Selon le juge Lussier, cette règle ne vise pas uniquement les interrogatoires du représentant. Elle vise aussi les interrogatoires des affiants des défendeurs. Le juge Lussier critique ainsi les questions posées par les avocats de la représentante, ces derniers ayant cherché à attaquer la crédibilité de l’affiant des défendeurs. Cela n’est pas l’objectif d’un tel interrogatoire.
Il écrit :
[11] Prior to authorization, the only evidence that is admissible is that which enlightens the Court as to the fulfilment of the conditions set out at article 575 CCP. In addition, Plaintiffs are not allowed to discover Defendants.
[12] Accordingly, the questions addressed to Mr. Gregory West have to relate to the allegations of his declaration and must not constitute a discovery. The examination is limited by the scope of the permission. […]
[…]
[14] These questions were answered by Mr. West, and are not objected to. But they illustrate what the undersigned was trying to prevent by limiting the scope of the examinations. The answers sought are of no assistance in determining whether the criteria of article 575 CCP are met or not.

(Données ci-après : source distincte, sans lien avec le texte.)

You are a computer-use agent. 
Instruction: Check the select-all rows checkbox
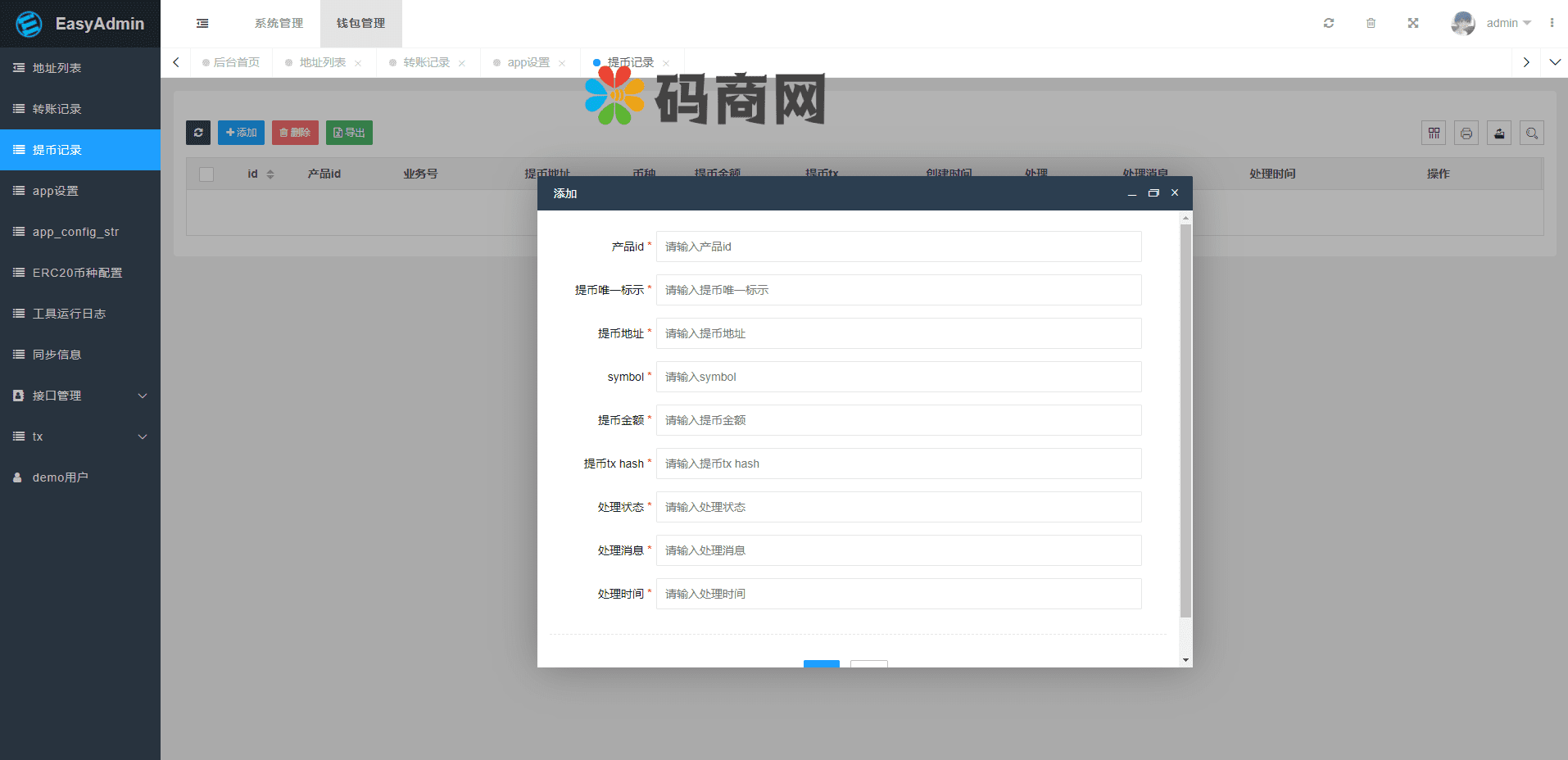(206, 174)
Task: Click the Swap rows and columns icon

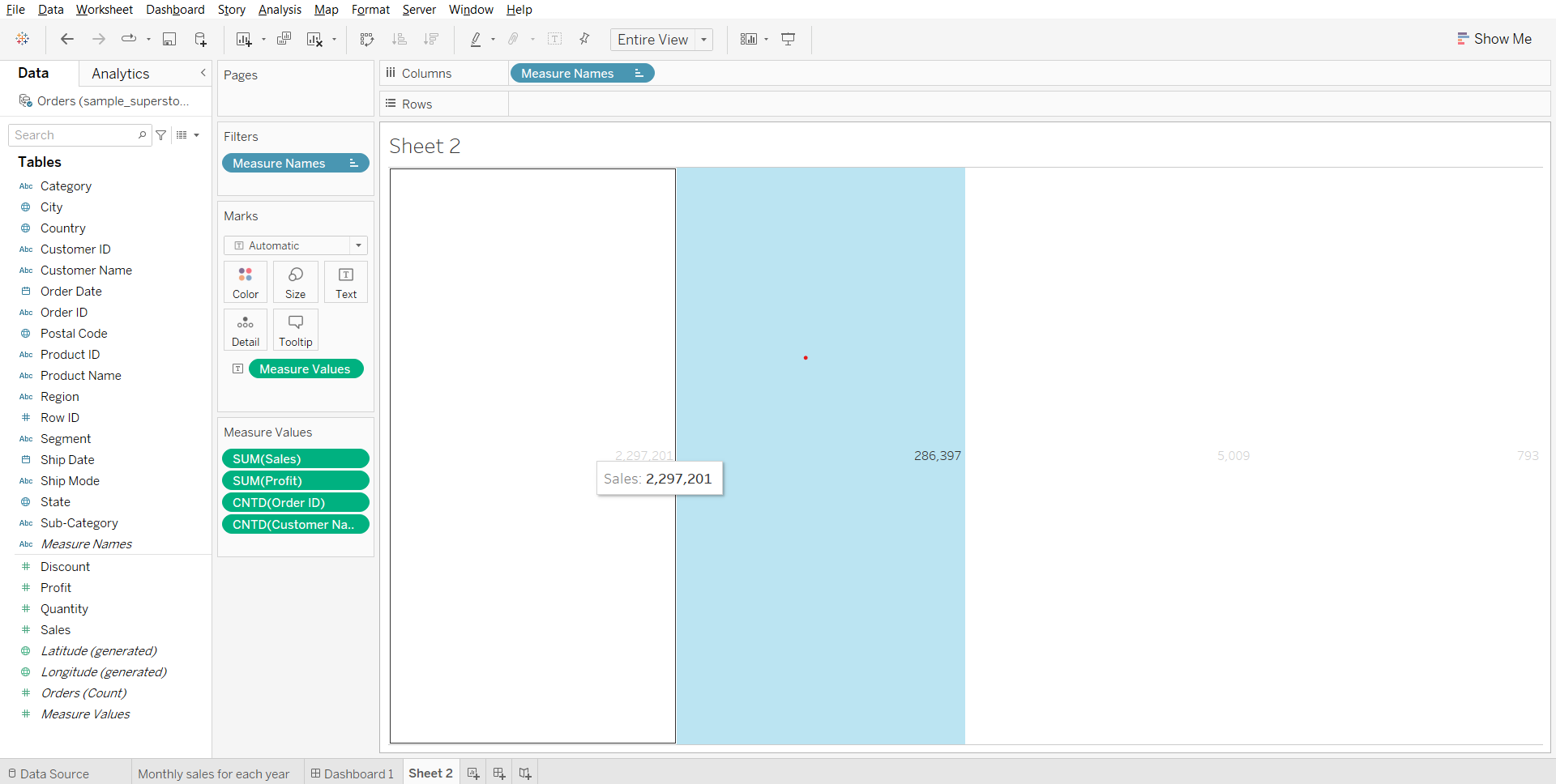Action: (x=367, y=39)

[15] Issues of credibility are reserved for the merits. As early as 2002, the legislator prevented Defendants from examining Plaintiffs on grounds other than the ones authorized by the managing judge. Is not useful for the Court at this stage, to assess the credibility of Mr. West. The information conveyed by Mr. West was non controversial and was allowed in the Court record for that reason.
(nous soulignons)
Deuxièmement, le juge Lussier applique la règle énoncée à l’article 223 al. 3 C.p.c. à l’interrogatoire par écrit de l’affiant des défenderesses tenu au stade de l’autorisation d’une action collective.
Ainsi, le juge Lussier conclut que les réponses écrites données aux questions posées ne font pas automatiquement partie du dossier d’action collective, et le seront uniquement si l’une ou l’autre des parties choisit de le faire (voir le texte de l’article 223 al. 3 qui est clair à cet effet).

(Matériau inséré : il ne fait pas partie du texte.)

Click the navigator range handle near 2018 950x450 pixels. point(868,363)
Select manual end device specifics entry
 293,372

Cette règle, appliquée aux interrogatoires par écrit de l’affiant du défendeur, se démarque donc de la règle généralement acceptée (bien qu’il demeure un certain flottement) selon laquelle l’interrogatoire tenu oralement du demandeur au stade de l’autorisation fait automatiquement partie du dossier.

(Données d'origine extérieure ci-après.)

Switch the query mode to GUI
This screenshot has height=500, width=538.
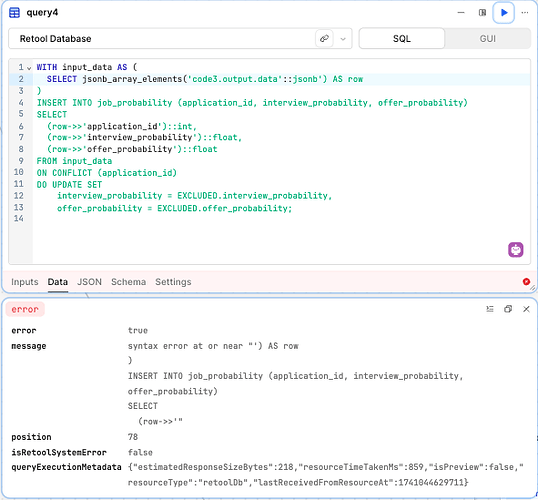click(488, 38)
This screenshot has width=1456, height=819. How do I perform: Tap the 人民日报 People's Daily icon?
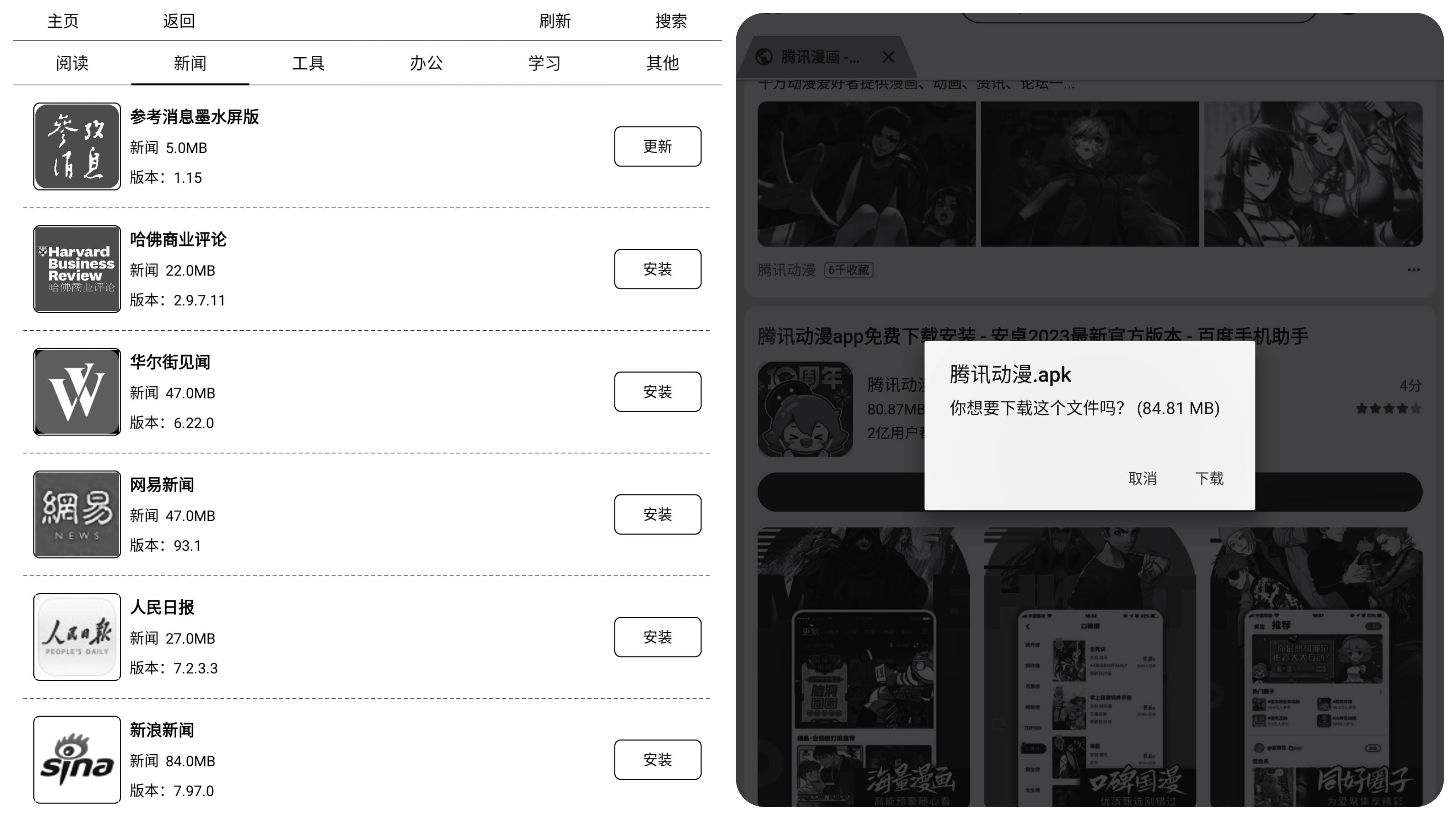coord(77,637)
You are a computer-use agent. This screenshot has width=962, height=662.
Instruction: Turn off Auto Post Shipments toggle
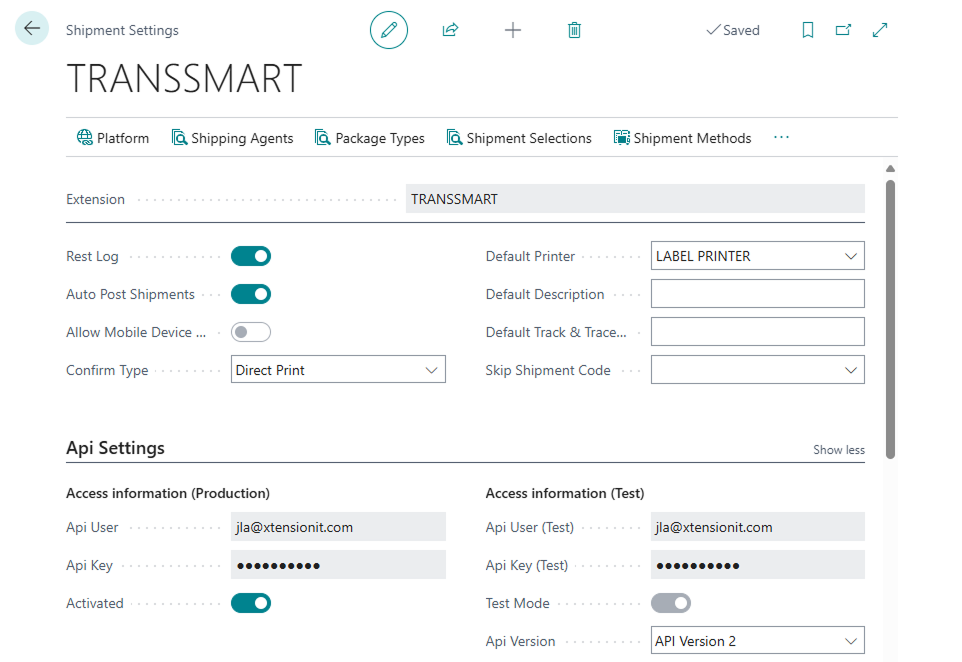(251, 294)
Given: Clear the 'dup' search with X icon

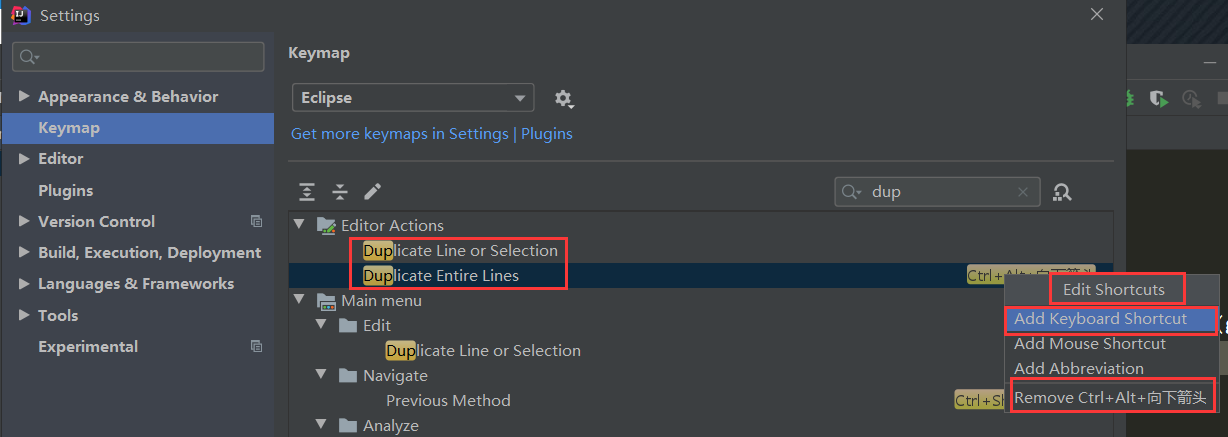Looking at the screenshot, I should coord(1023,192).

Les auteurs Marseille et Durocher écrivent ce qui suit à ce sujet :
Le tribunal peut également autoriser l’interrogatoire du demandeur, hors cours ou à l’audience, en vertu de l’article 574 C.p.c. La demande qui vise à obtenir l’autorisation d’interroger le demandeur doit identifier avec le plus de précision possible les sujets visées par l’interrogatoire proposé, et établir en quoi cet interrogatoire est utile à la détermination des conditions énoncées à l’article 575 C.p.c. Le jugement qui autorise un tel interrogatoire précise également, outre les sujets permis, la durée maximale de l’interrogatoire et, s’il doit avoir lieu en présence du juge, la date de l’interrogatoire. Notons enfin que, contrairement à l’interrogatoire au préalable où la partie qui mène l’interrogatoire peut choisir de n’en produire que des extraits ou de ne rien produire du tout, les transcriptions de l’interrogatoire tenu en vertu de l’article 574 C.p.c. sont versées au dossier de la cour dans leur intégralité.
(« Définition de l’action collective, parties et tribunal compétent », dans JurisClasseur Québec, coll. « L’action collective », Autorisation d’exercer une action collective, fasc. 2, 2e éd., Montréal, LexisNexis, 2019, p. 2/16, no 23)
Selon le jugement Gartner, le traitement à donner aux interrogatoires tenus par écrit de l’affiant de la partie défenderesse est donc différent.
Le juge Lussier ajoute que les avocats de la représentante ont le choix de produire seulement certaines des réponses écrites, et pas l’entièreté des réponses (par. 50).
Cette règle se démarque aussi de la règle énoncée ci-haut par les auteurs Marseille et Durocher concernant les interrogatoires du demandeur tenus oralement. Pour ces interrogatoires, c’est l’intégralité des notes sténographiques qui doit être produite, et non pas seulement des extraits.